Excerpt provided =>
◇ ◇ ◇ ◇ ◇ ◇ ◇

Hello everyone! A long-time automation engineer he...
# general
h
Hello everyone! A long-time automation engineer here -- started with puppet, chef, and have been a huge fan of ansible for years now. Ran across this project and it really caught my attention. Looking forward to trying it out and digging deeper. Kinda looks like maybe a big steeper of a learning curve compared to ansible (I've always been more "Ops" heavy, less "Dev" in my "DevOps" career / career in general), but looks like a really powerful tool with some impressive cloud and kubernetes integrations. I've been browsing through the docs, some youtube videos, and looking at the "examples" github repo. Beyond the official documentation, out of the content that's out there, is there a particular course / tutorial / youtube series that y'all would recommend for getting starting with Pulumi?
m
Not trying to blow my own trumpet, but I have a YouTube course design specifically for IT Pros looking to get into Pulumi (although it should work for devs to) -

https://www.youtube.com/watch?v=mVwKI9oP5Z0&list=PLeh9xH-kbPPZENHLKokNd8Wwg8bvM9nHd

h
Awesome! Sounds like exactly what someone like me is looking for! Particularly not being a developer (and in spite of spending so many years working in DevOps, I don't want to be a developer 😜... very happy as an Ops guy...). Thanks!
m
I think IT Pro people do get put off by the writing real code part of Pulumi, but it really doesn't need a lot of dev knowledge, and if you've used Python scripting then you can write Pulumi in Python, or there is even the option to use Yaml, although you loose some of the power
h
I've been working with automations platforms for so long, starting with puppet (not quite OG enough to have started with CFengine), chef, and ansible, plus working with things like terraform, AWS + CloudFormation, Kubernetes for the last few years that, and CI/CD tools, along with being an old bash and php script sys admin, that I'm fairly comfortable with those things. I just always emphasize to employers I'm an ops guy and am a pretty competent scripter but not a developer (and that I recognize the significant difference between the two). But I think that's why I like automations. There is the "developer-esque" type skills that you need to have to truly use them effectively, but you don't really need to be a developer. Scripting knowledge and very fundamental programming language understanding it plenty sufficient.
Plus now any experienced Ops/DevOps engineer can leverage ChatGPT as a junior software developer, and that is more than sufficient to bridge the gaps with these kinds of tools.

◇ ◇ ◇ ◇ ◇ ◇ ◇

Assignment 1 => In the Pulumi discussion, what option is mentioned as an alternative to writing real code, and what is its drawback?
Assignment 2 => According to the Pulumi discussion, why does Pulumi not require a lot of developer knowledge from IT pros?
Rely only on the Pulumi discussion for your answers.

Collected data entries:
◇ ◇ ◇ ◇ ◇ ◇ ◇

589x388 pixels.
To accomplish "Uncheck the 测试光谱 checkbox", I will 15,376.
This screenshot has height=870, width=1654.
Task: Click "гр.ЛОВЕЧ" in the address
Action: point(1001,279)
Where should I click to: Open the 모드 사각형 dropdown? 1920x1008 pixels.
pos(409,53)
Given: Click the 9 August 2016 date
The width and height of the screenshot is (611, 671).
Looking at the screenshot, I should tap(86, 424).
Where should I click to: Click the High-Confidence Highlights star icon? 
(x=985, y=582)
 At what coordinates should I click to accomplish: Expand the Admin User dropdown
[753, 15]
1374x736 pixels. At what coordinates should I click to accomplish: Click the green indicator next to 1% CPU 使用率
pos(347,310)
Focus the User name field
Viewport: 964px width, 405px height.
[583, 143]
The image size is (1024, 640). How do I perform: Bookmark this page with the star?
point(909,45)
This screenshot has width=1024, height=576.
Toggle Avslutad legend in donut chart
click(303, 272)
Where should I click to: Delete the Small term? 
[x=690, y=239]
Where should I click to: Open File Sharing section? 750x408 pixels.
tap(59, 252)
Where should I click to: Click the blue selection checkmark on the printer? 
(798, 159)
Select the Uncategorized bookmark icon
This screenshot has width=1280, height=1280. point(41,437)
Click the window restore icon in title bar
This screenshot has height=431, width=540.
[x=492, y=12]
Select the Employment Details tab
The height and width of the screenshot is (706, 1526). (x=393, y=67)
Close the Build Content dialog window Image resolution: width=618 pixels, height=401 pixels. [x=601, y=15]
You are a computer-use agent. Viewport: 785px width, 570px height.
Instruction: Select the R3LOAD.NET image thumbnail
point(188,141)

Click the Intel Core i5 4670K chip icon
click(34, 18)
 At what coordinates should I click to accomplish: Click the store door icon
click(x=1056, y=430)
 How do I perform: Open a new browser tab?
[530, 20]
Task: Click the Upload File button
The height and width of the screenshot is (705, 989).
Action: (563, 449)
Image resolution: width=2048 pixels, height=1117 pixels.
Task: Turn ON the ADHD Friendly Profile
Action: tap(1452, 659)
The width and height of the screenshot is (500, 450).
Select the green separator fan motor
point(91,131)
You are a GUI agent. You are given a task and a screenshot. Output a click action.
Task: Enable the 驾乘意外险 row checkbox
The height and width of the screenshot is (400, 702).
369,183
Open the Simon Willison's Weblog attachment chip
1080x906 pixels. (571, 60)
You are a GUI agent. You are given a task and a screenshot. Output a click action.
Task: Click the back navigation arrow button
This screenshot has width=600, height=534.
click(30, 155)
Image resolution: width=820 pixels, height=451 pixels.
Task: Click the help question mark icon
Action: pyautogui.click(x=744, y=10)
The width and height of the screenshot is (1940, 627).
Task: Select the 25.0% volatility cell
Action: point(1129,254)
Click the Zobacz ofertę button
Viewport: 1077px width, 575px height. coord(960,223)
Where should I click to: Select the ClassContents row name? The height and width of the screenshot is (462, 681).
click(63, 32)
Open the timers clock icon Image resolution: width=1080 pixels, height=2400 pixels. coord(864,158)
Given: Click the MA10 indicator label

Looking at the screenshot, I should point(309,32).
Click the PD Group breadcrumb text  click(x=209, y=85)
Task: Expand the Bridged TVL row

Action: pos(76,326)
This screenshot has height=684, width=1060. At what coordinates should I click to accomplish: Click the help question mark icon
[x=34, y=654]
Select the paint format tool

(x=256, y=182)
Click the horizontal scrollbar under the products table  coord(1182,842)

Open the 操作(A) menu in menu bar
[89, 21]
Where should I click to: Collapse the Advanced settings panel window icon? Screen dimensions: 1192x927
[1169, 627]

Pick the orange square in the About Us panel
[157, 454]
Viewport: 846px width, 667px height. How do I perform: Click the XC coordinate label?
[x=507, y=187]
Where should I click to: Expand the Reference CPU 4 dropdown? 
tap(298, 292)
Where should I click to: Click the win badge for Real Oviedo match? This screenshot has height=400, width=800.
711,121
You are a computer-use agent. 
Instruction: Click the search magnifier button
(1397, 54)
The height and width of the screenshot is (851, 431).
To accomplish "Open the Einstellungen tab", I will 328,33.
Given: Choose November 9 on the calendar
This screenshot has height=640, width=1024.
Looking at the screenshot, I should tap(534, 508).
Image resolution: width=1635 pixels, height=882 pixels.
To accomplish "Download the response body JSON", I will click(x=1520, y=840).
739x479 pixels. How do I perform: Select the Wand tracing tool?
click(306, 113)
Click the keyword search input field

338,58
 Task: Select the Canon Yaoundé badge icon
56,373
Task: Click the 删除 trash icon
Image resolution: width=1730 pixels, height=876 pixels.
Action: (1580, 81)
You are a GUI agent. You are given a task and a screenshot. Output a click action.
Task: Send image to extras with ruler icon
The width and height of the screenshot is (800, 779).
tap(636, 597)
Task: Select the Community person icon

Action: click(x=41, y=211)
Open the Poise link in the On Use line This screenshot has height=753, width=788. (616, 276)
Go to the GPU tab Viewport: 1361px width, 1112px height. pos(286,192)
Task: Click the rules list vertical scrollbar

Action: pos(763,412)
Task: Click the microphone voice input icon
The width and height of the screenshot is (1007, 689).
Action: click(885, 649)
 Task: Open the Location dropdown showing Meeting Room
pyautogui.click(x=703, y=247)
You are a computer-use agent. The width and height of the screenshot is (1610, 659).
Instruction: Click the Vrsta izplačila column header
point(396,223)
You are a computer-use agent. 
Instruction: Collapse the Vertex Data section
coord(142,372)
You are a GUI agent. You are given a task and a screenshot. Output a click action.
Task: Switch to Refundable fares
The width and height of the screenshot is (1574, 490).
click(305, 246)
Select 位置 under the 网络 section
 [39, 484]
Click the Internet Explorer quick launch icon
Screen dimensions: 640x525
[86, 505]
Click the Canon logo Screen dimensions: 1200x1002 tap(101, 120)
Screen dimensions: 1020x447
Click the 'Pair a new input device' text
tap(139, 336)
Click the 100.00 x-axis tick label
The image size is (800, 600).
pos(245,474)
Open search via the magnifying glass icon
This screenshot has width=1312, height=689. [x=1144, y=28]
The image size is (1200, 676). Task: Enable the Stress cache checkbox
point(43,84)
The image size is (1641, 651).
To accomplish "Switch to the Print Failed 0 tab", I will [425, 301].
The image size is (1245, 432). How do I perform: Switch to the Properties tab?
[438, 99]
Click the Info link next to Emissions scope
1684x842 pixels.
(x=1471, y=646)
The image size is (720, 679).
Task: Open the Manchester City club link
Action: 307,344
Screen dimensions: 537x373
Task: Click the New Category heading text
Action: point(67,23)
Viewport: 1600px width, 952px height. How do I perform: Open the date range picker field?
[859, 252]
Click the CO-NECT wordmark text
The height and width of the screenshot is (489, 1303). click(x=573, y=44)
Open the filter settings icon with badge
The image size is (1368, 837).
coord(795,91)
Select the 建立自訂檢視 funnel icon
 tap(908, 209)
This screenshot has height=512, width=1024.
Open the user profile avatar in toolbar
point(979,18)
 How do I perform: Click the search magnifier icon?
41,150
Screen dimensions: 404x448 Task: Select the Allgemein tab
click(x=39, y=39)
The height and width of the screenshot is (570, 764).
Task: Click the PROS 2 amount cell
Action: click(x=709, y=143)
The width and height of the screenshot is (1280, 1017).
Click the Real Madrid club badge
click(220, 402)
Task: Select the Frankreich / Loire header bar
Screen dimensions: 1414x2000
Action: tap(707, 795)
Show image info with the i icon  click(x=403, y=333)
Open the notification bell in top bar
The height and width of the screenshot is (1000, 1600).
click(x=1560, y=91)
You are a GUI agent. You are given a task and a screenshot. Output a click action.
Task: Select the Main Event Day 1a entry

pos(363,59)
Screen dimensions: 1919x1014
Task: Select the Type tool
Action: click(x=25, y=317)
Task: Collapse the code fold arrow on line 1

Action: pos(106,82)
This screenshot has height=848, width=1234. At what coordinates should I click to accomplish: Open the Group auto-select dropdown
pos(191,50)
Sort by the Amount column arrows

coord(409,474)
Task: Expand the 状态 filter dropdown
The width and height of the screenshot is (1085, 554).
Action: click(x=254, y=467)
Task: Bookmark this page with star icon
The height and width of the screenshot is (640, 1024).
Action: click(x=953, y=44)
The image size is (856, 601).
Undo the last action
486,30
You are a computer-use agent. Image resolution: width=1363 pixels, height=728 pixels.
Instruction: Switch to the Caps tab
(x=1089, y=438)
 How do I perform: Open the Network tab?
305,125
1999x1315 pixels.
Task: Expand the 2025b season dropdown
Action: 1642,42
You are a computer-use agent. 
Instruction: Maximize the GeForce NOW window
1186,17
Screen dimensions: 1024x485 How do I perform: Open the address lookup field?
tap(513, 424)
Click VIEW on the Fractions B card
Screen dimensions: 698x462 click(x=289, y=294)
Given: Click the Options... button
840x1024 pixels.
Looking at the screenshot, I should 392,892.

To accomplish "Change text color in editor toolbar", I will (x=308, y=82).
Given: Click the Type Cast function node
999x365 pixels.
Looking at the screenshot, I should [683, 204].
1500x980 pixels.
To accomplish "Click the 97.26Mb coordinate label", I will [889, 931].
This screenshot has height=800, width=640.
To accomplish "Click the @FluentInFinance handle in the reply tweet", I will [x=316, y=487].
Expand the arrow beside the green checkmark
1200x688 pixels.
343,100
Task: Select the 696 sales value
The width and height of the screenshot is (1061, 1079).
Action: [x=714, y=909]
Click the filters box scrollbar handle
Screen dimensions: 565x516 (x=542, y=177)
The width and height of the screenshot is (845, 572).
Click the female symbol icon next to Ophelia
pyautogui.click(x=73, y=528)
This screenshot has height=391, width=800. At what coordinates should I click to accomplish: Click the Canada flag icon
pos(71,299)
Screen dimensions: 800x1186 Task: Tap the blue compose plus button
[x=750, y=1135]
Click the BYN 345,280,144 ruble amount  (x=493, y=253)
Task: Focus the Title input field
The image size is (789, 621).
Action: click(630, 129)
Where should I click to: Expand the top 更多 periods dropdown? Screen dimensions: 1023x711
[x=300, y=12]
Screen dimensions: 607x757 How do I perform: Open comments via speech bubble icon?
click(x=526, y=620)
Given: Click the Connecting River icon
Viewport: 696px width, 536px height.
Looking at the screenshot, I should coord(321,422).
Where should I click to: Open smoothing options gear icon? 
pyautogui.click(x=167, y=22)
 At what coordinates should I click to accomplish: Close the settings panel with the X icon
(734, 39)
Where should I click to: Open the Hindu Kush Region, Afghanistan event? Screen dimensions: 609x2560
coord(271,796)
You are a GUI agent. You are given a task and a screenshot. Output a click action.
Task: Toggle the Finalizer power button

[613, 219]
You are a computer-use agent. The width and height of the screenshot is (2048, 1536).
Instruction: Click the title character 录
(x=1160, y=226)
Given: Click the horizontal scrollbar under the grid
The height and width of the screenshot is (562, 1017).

◇ ◇ ◇ ◇ ◇ ◇ ◇

Written answer 1 => YAML can be used, although you lose some of the power.

Written answer 2 => Anyone who has used Python scripting can write Pulumi in Python. There is also the option of using YAML, although it gives up some of the power.